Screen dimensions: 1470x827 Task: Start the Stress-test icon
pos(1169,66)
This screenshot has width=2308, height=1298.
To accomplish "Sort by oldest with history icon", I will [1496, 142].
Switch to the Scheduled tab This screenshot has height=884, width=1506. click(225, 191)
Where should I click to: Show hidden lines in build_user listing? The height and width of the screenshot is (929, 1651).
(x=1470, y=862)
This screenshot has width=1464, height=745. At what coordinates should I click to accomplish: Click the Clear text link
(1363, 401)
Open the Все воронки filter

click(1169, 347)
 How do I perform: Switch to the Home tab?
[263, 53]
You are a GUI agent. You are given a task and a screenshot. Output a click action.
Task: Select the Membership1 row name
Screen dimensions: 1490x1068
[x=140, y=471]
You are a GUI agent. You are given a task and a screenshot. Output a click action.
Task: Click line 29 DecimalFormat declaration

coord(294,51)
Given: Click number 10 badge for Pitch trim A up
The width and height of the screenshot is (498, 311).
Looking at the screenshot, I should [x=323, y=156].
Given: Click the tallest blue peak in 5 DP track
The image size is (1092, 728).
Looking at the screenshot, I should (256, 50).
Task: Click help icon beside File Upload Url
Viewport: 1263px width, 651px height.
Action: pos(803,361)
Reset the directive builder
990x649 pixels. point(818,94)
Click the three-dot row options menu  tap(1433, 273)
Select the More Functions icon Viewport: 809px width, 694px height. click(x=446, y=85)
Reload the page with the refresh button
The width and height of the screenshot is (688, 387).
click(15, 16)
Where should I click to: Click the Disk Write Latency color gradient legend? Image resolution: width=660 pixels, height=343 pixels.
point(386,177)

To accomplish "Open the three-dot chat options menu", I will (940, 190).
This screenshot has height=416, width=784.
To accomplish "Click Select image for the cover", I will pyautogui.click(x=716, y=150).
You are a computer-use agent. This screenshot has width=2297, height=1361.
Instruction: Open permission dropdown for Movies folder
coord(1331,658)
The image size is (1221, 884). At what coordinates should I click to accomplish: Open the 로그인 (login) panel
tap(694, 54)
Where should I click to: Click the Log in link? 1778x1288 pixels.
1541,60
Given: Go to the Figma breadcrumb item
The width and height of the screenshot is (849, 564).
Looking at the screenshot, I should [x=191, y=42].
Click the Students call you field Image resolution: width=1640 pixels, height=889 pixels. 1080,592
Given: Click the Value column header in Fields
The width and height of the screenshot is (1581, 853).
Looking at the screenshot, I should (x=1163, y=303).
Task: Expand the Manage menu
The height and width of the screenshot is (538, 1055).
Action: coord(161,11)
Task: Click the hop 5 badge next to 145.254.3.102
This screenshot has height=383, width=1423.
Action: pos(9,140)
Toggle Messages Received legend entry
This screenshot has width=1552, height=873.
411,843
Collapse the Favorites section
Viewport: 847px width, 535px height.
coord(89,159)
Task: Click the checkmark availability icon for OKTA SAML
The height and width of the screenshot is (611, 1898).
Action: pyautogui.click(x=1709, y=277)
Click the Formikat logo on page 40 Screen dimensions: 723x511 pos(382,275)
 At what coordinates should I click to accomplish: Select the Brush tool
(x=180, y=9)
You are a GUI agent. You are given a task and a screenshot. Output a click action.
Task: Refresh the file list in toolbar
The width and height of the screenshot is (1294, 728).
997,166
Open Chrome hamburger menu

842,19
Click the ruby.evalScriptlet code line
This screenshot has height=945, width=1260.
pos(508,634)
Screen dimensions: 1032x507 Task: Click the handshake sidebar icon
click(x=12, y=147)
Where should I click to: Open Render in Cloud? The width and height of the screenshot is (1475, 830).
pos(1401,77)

= Assignment =
In the listing, find every line containing the word "options" and list it.

= Written reply =
Click the three-dot row options menu  tap(1433, 273)
To accomplish "Open the three-dot chat options menu", I will (940, 190).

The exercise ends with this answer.